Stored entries
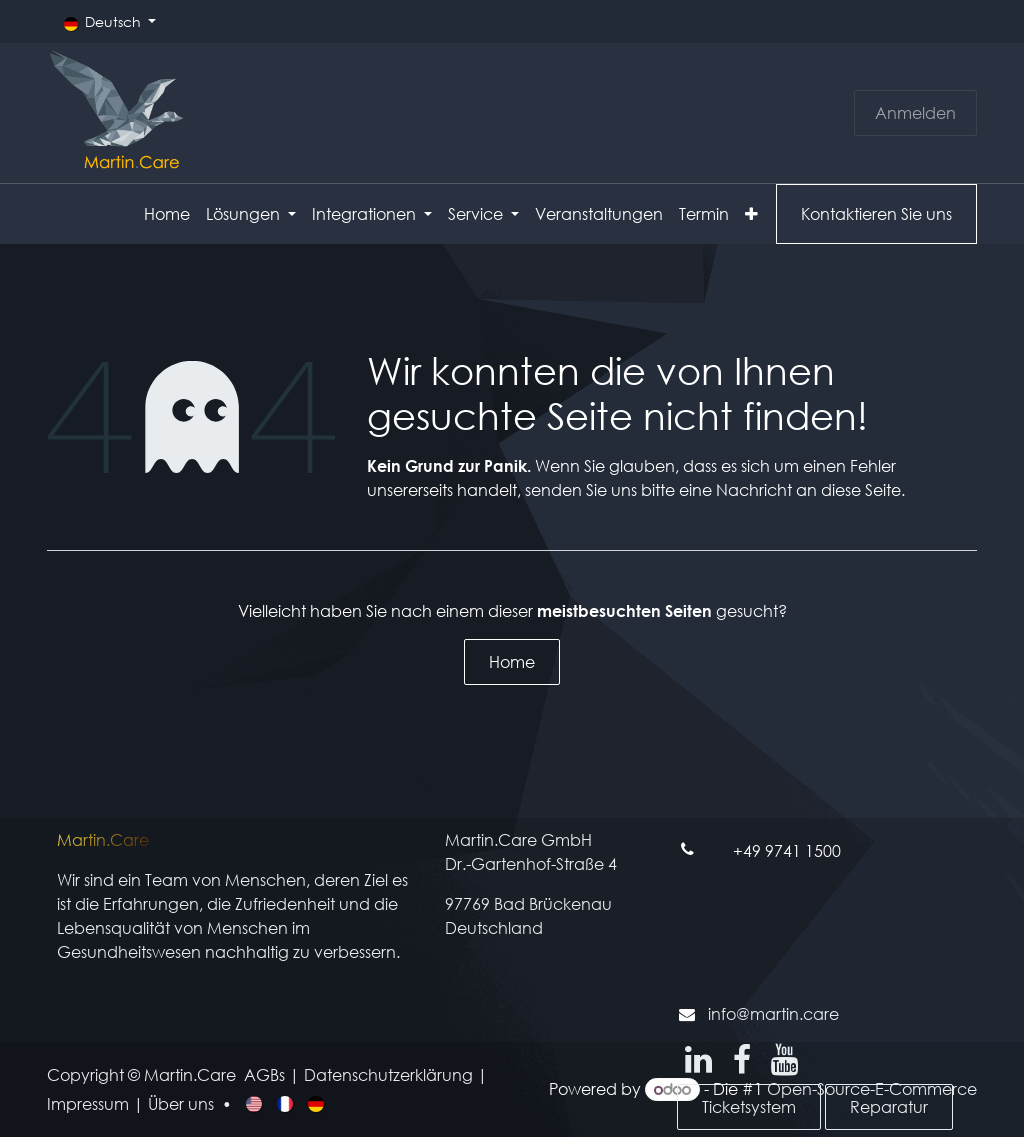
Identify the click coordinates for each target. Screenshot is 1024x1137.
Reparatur (889, 1106)
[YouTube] (784, 1060)
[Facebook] (742, 1060)
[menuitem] (167, 214)
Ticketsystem (749, 1106)
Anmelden (915, 112)
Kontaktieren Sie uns (876, 213)
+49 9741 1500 (787, 850)
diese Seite (861, 489)
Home (512, 661)
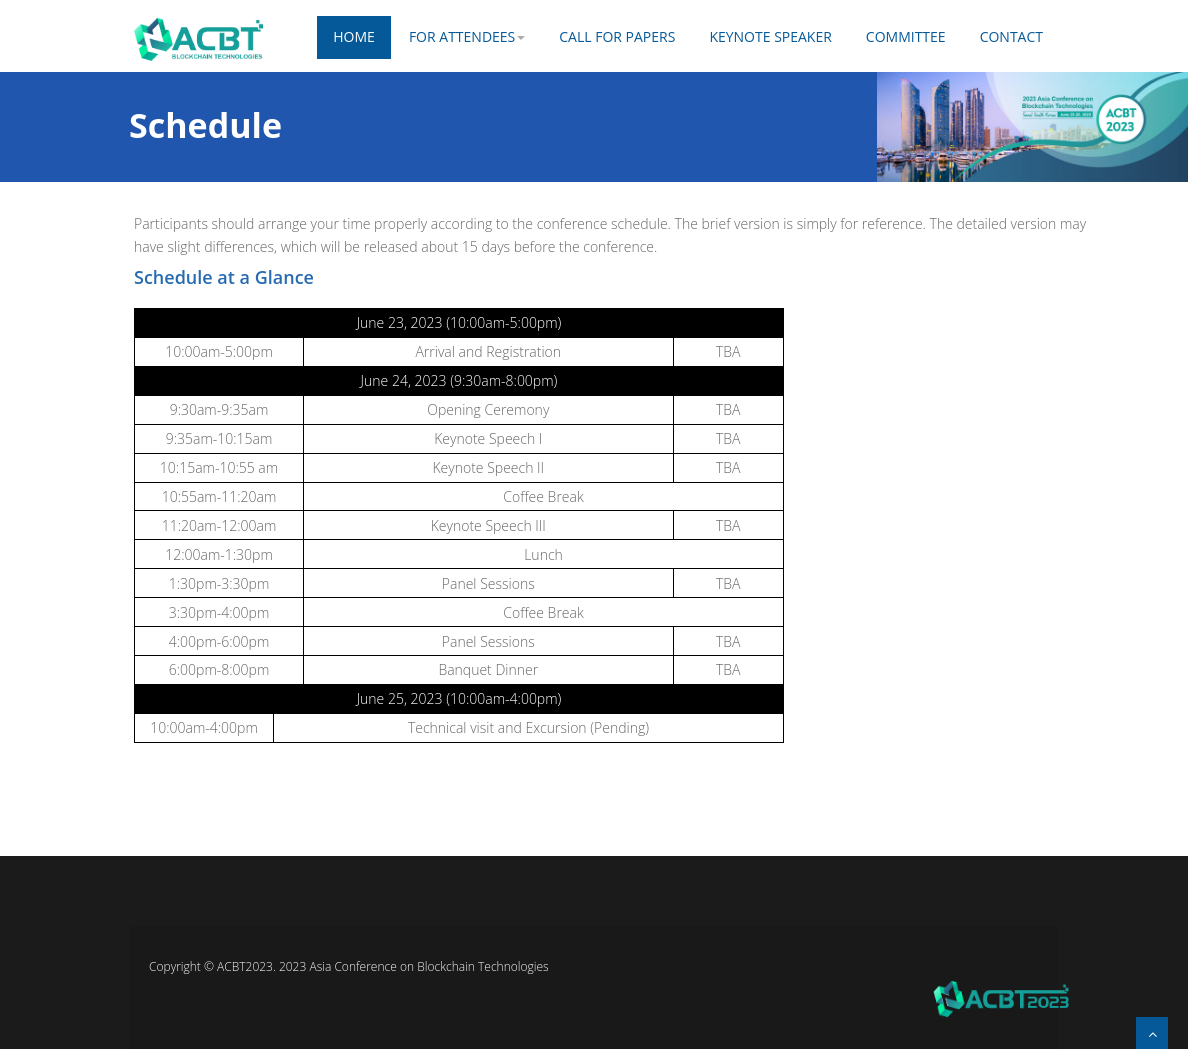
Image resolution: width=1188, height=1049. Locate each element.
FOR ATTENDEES (467, 36)
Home (354, 36)
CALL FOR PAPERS (617, 36)
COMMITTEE (906, 36)
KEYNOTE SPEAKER (770, 36)
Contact (1011, 36)
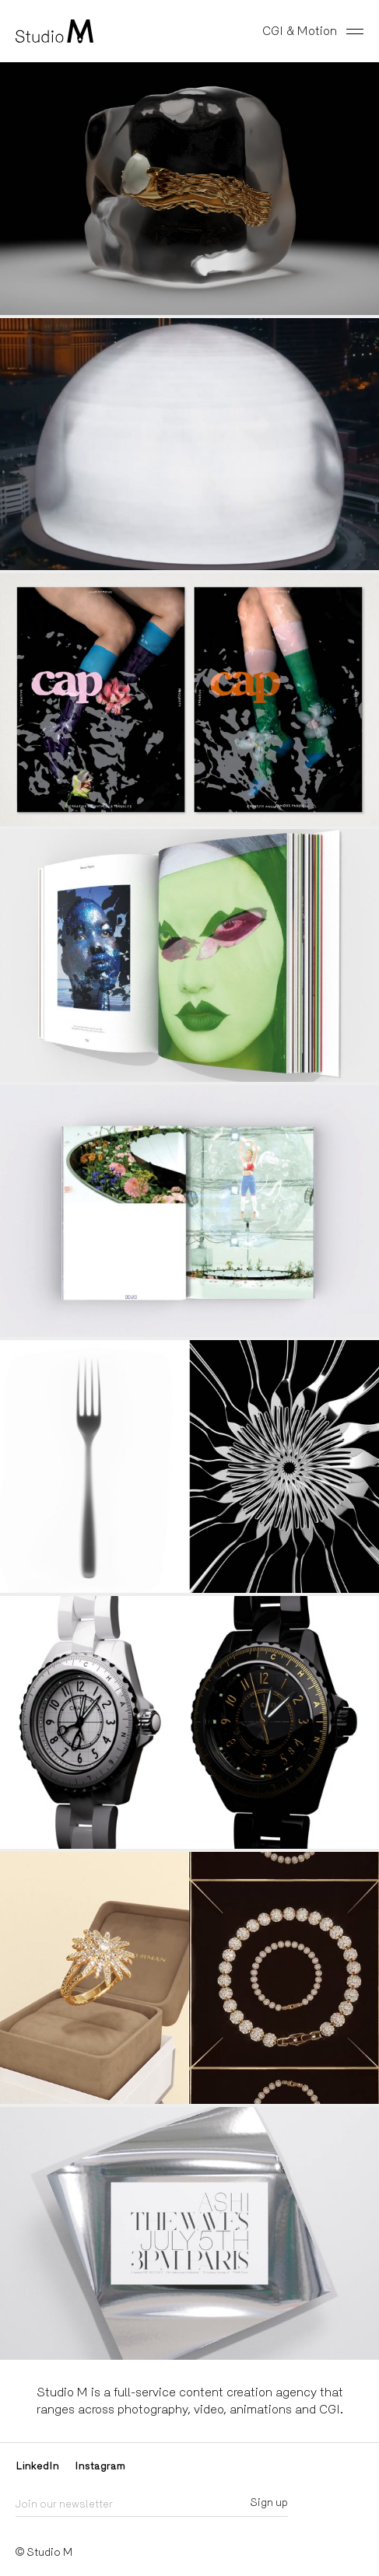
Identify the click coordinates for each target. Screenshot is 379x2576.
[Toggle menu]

> AIM OF THE EXERCISE
Copy every line of the records above word for word, leaving out the pictures.

> SOLUTION TO THE EXERCISE
Identify the click coordinates for each target. Screenshot is 1024x1137.
Reparatur (889, 1106)
[YouTube] (784, 1060)
[Facebook] (742, 1060)
[menuitem] (167, 214)
Ticketsystem (749, 1106)
Anmelden (915, 112)
Kontaktieren Sie uns (876, 213)
+49 9741 1500 (787, 850)
diese Seite (861, 489)
Home (512, 661)
Image resolution: width=1188, height=1049. Locate each element.
FOR ATTENDEES (467, 36)
Home (354, 36)
CALL FOR PAPERS (617, 36)
COMMITTEE (906, 36)
KEYNOTE SPEAKER (770, 36)
Contact (1011, 36)
Identify the click coordinates for each target. Screenshot is 379x2576.
[Toggle menu]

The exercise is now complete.